» GIVEN TASK
Render the records from the line containing "This screenshot has height=572, width=837." through the end of the records as a Markdown table with the columns "n" and "Line," giving each line a row number, leaving out blank lines and omitting the pictures.
begin EXCERPTED RECORDS
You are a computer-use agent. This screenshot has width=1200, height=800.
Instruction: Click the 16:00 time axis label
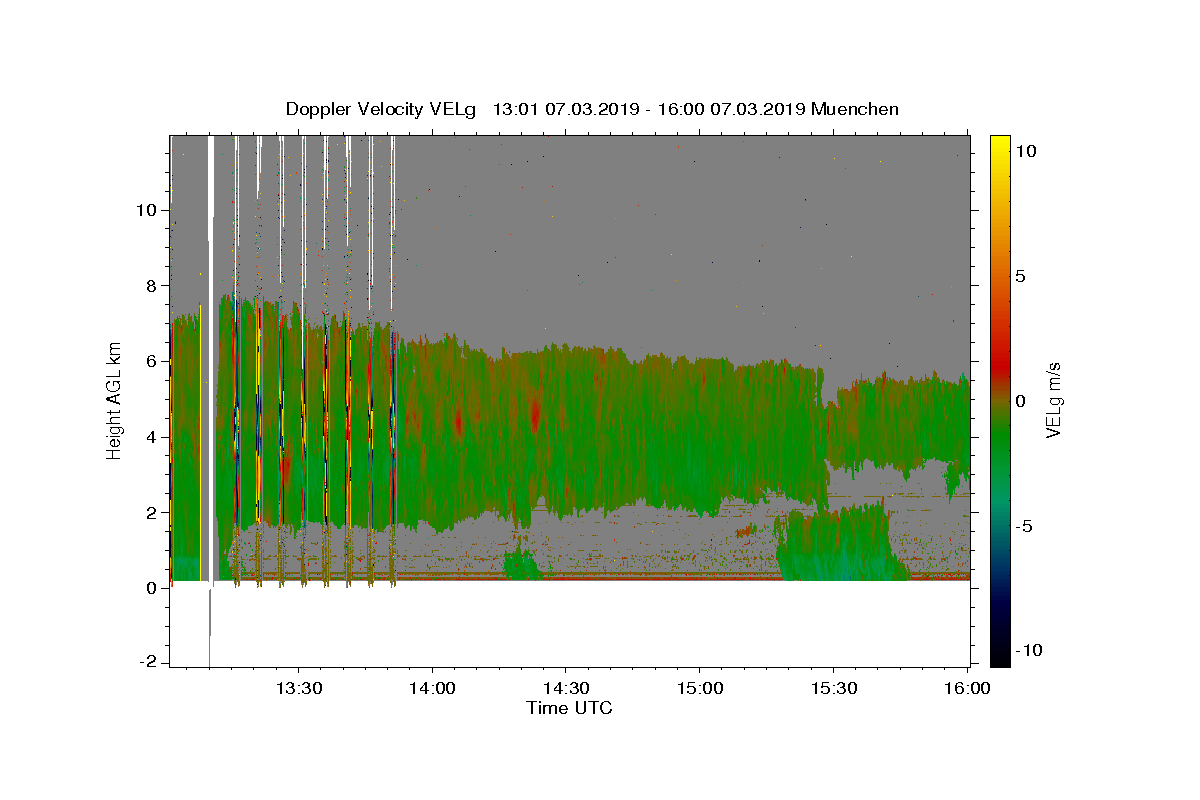coord(967,689)
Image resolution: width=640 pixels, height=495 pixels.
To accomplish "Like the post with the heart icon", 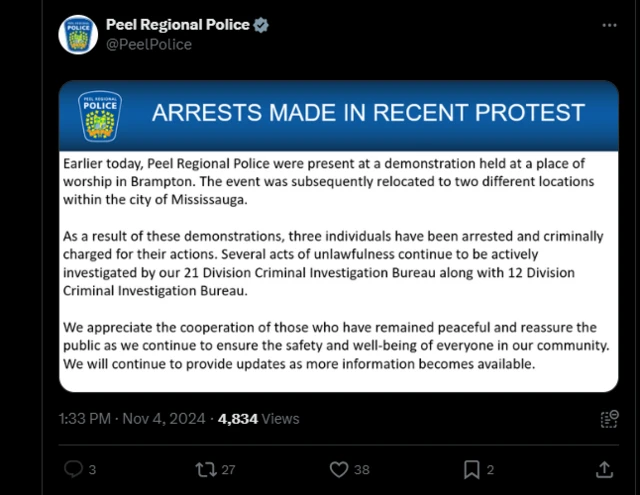I will (339, 469).
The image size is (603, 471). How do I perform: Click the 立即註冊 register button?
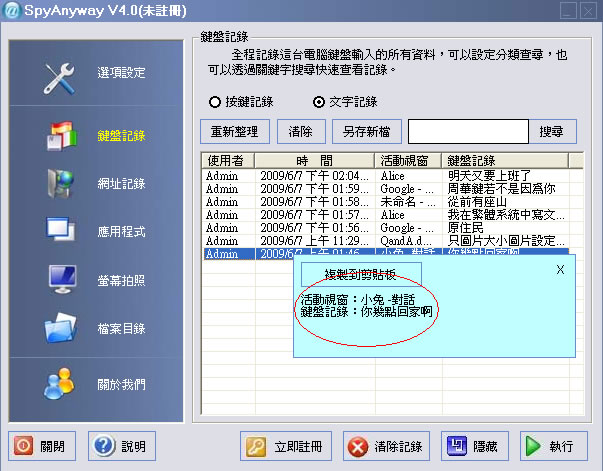pyautogui.click(x=286, y=446)
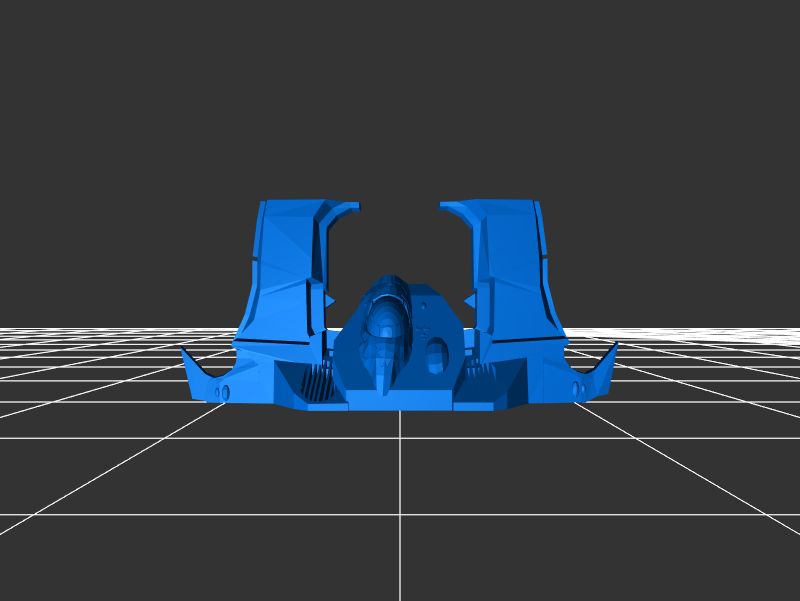The width and height of the screenshot is (800, 601).
Task: Click the curved hook atop the right panel
Action: [x=456, y=207]
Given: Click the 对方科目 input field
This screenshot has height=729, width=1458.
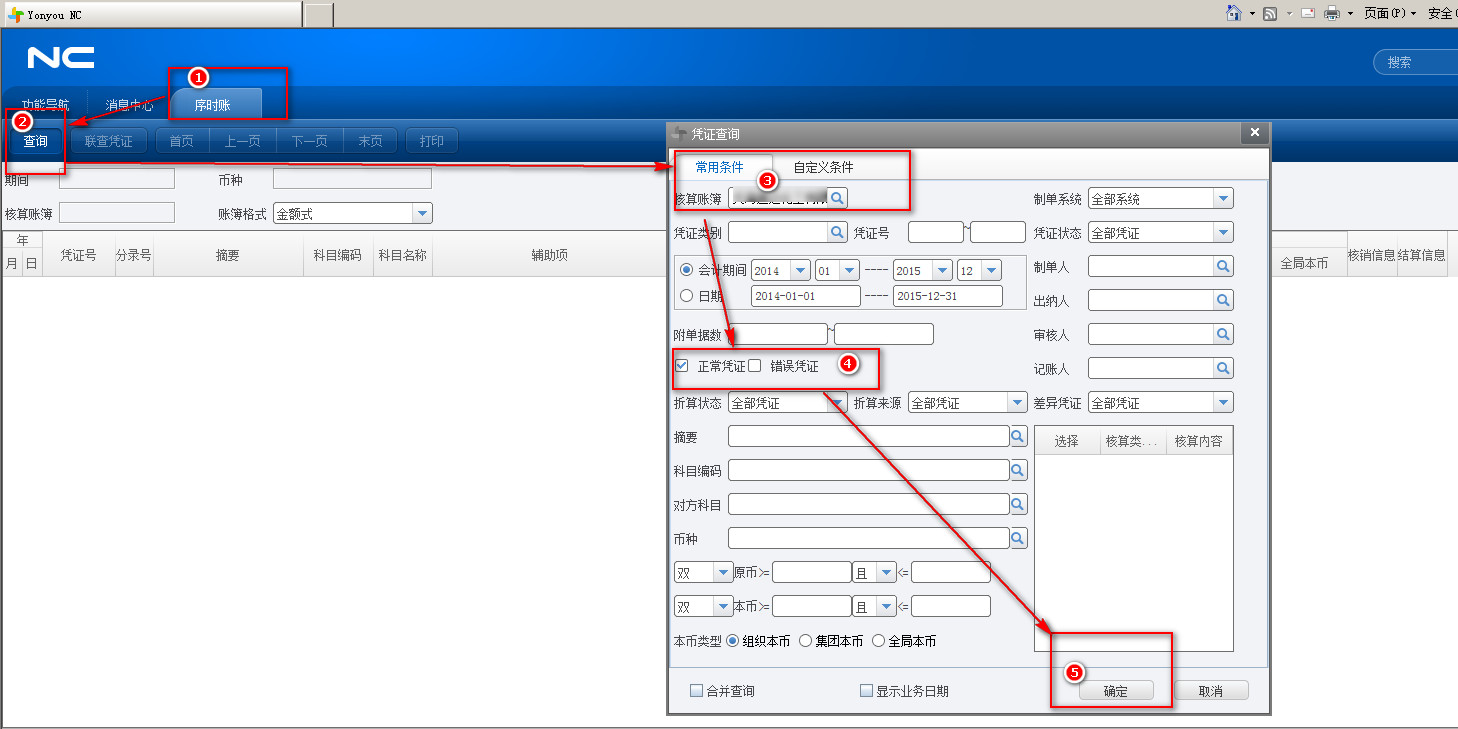Looking at the screenshot, I should pos(868,504).
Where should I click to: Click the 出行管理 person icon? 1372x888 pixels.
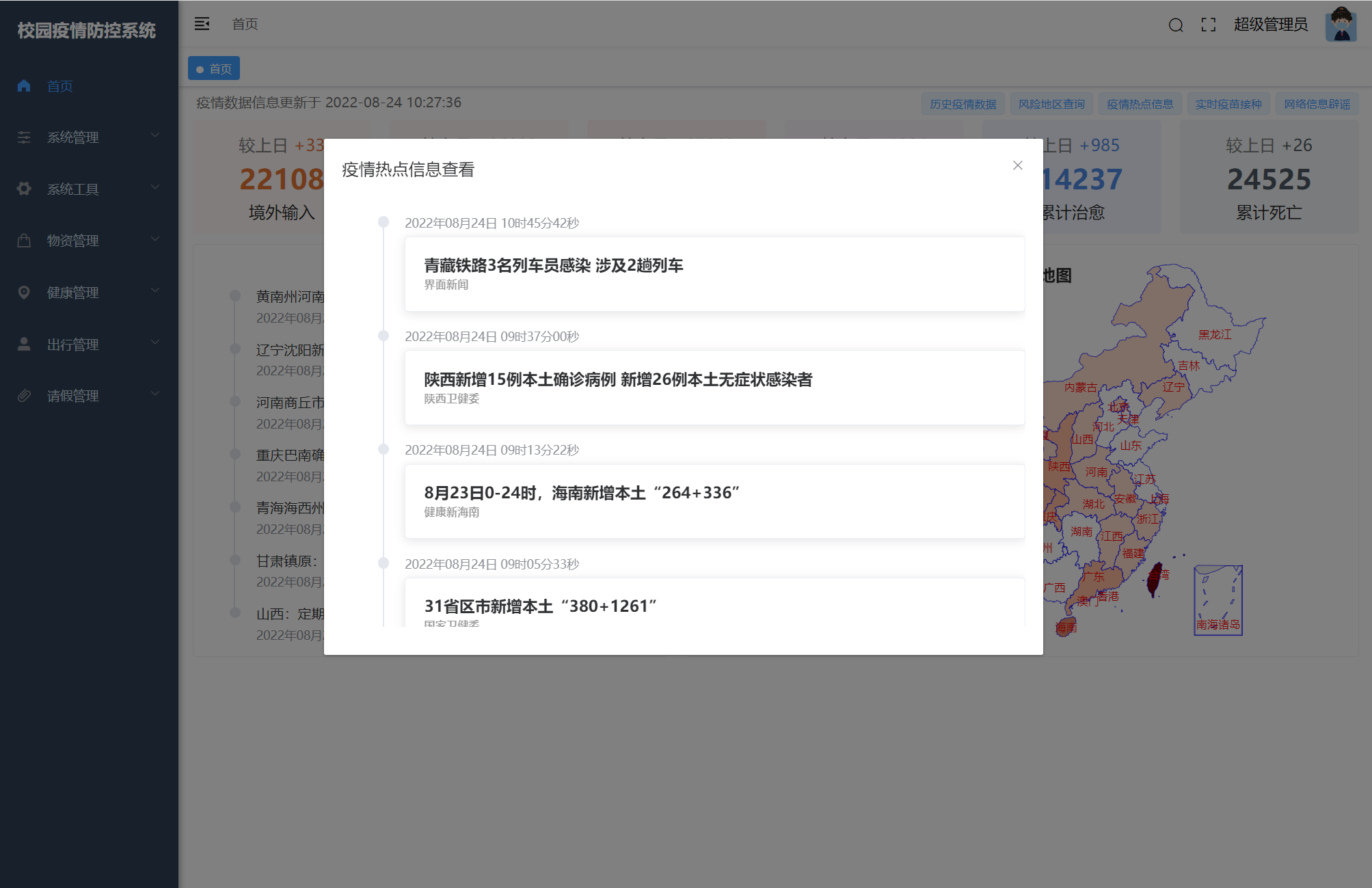point(24,344)
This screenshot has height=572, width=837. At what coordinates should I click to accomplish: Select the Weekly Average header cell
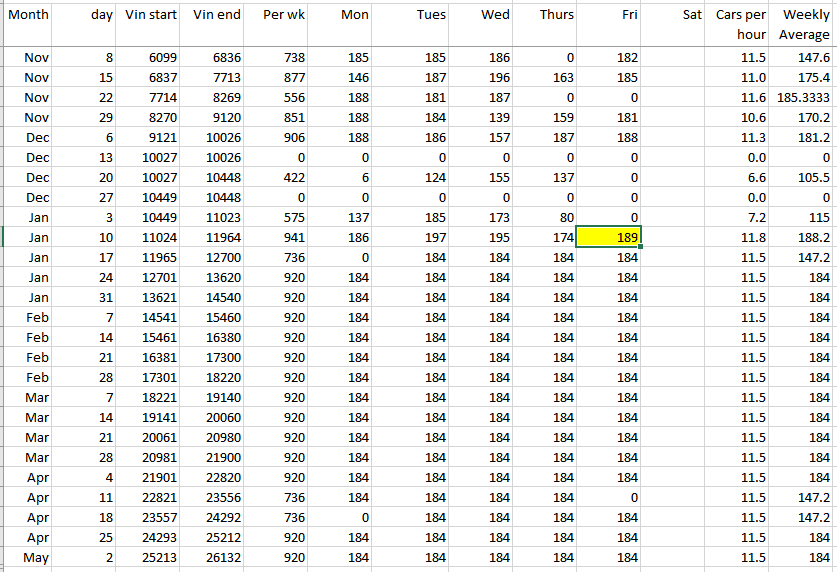[804, 24]
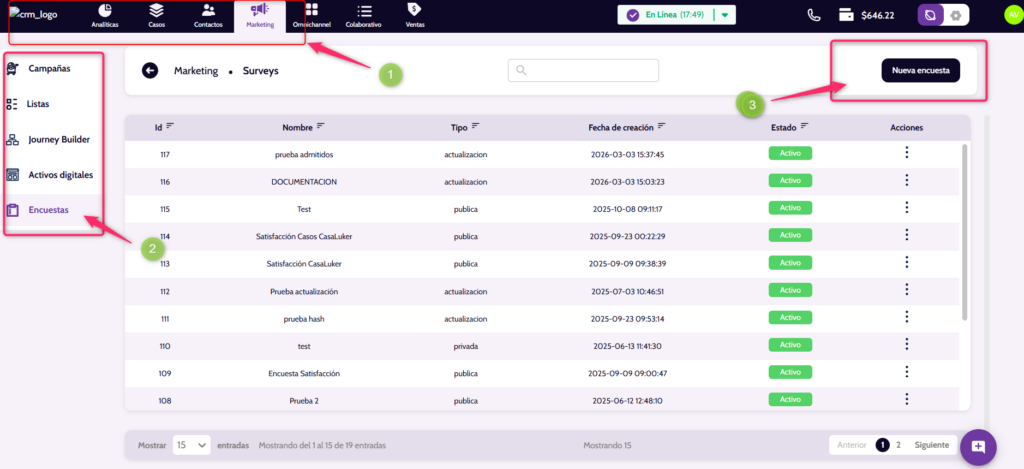Toggle Activo status for DOCUMENTACION survey

789,181
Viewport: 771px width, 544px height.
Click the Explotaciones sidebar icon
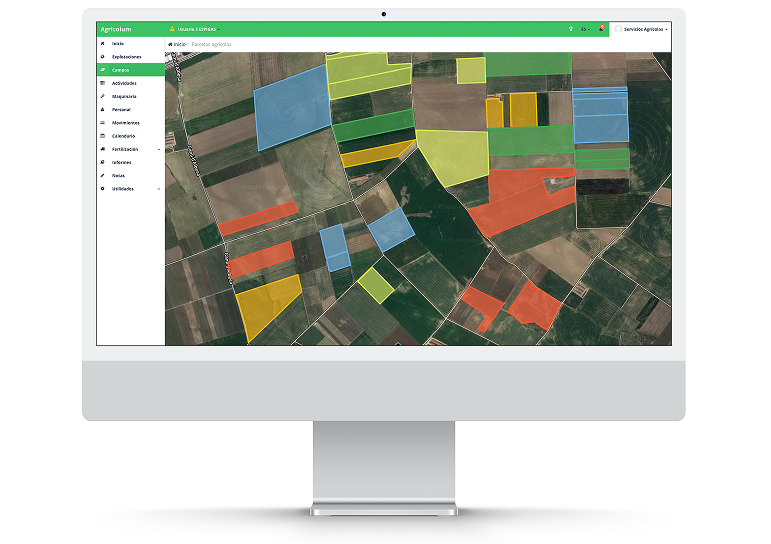click(x=102, y=57)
end EXCERPTED RECORDS
» WORKED SOLUTION
| n | Line |
|---|---|
| 1 | This screenshot has height=572, width=837. At what coordinates should I click to accomplish: Select the Weekly Average header cell |
| 2 | [804, 24] |
| 3 | Toggle Activo status for DOCUMENTACION survey |
| 4 | 789,181 |
| 5 | Viewport: 771px width, 544px height. |
| 6 | Click the Explotaciones sidebar icon |
| 7 | click(x=102, y=57) |